The first question many St. Louis natives ask each other when they meet is: “Where did you go to high school?” The city has a vast network of public, private, and parochial schools, all of which are distinctly tied to their neighborhoods. Whether you already have children or hope to have them soon, school districts should already be near the top of your list of considerations. Make sure your kids will get the best education they can in an environment they’re comfortable in. You can find testing statistics, reviews, and contact information for the best public and private K12 schools in St. Louis on the niche k12 website. Also consider setting up a time for you and your child to tour the nearby schools to make sure you find one that’s a good fit.
The expense of the house itself is probably headlining your financial considerations during your home search, but there’s more to consider before finalizing the purchase. For example, you’ll be paying taxes on your home and the land it sits on, which adds up to a significant annual expense. Consult St.

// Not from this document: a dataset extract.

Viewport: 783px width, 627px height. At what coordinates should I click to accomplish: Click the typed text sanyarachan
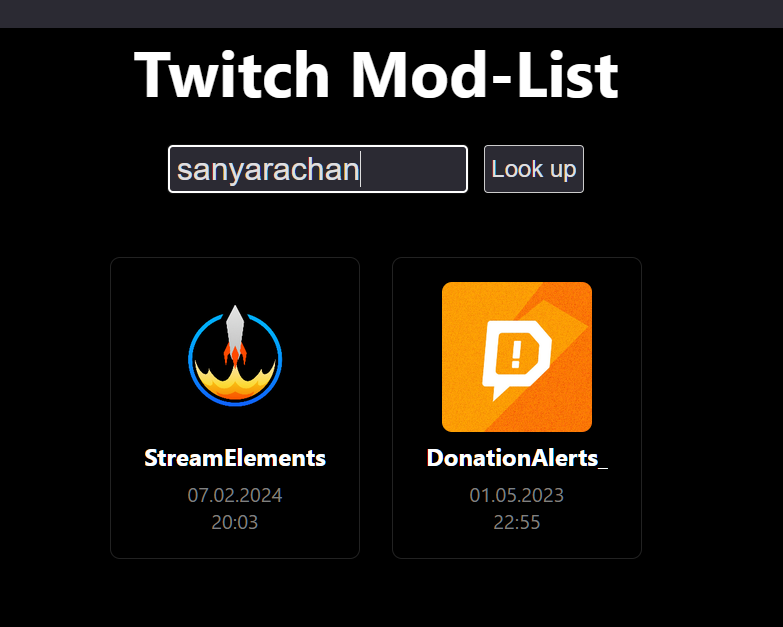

Louis tax rates for the neighborhoods highest on your list, and ask your real estate agent if they can give you any tips on areas of the city that have higher or lower taxes and the services that those taxes include.
Safety is everyone’s concern, renters and owners alike. The Metropolitan Police Department of St. Louis released a mapping tool to help residents keep track of local crime trends — what’s happening, and where it’s happening. Set a few filters and take a look at the neighborhoods you’ve been favoring to make sure you and your family will feel safe in your new home. Click here for the Crime Mapping Tool!
You can only do so much in a backyard, even if it’s really spacious, so take a close look at the local parks and trails. St. Louis has more than 150 miles of trails weaving throughout the city and along the Mississippi riverfront, and more are underway. Plus, it’s home to one of the largest municipal parks in the country: At 1,293 acres, Forest Park is 500 acres larger than Central Park in New York City. If getting outside and staying active is important to you, consult a map of St. Louis parks and then check out a few in-person to see how well they’re maintained, how busy they are, and what amenities they offer. St. Louis is also home to the stunning 79-acre Missouri Botanical Garden, which is one of the oldest of its kind in the country, founded in 1859. You’ll find this scenic wonder in the Shaw neighborhood.
Regardless of every other perk of a neighborhood, or what the recent crime map looks like, visit your potential street at a few different times: during the weekend, during the week, and at night. Experience first-hand was the traffic looks like, what the neighboring yards and homes look like, and think about whether you feel safe and would be happy calling that place home. And remember: You can change a lot about a house, but you can’t change your neighborhood.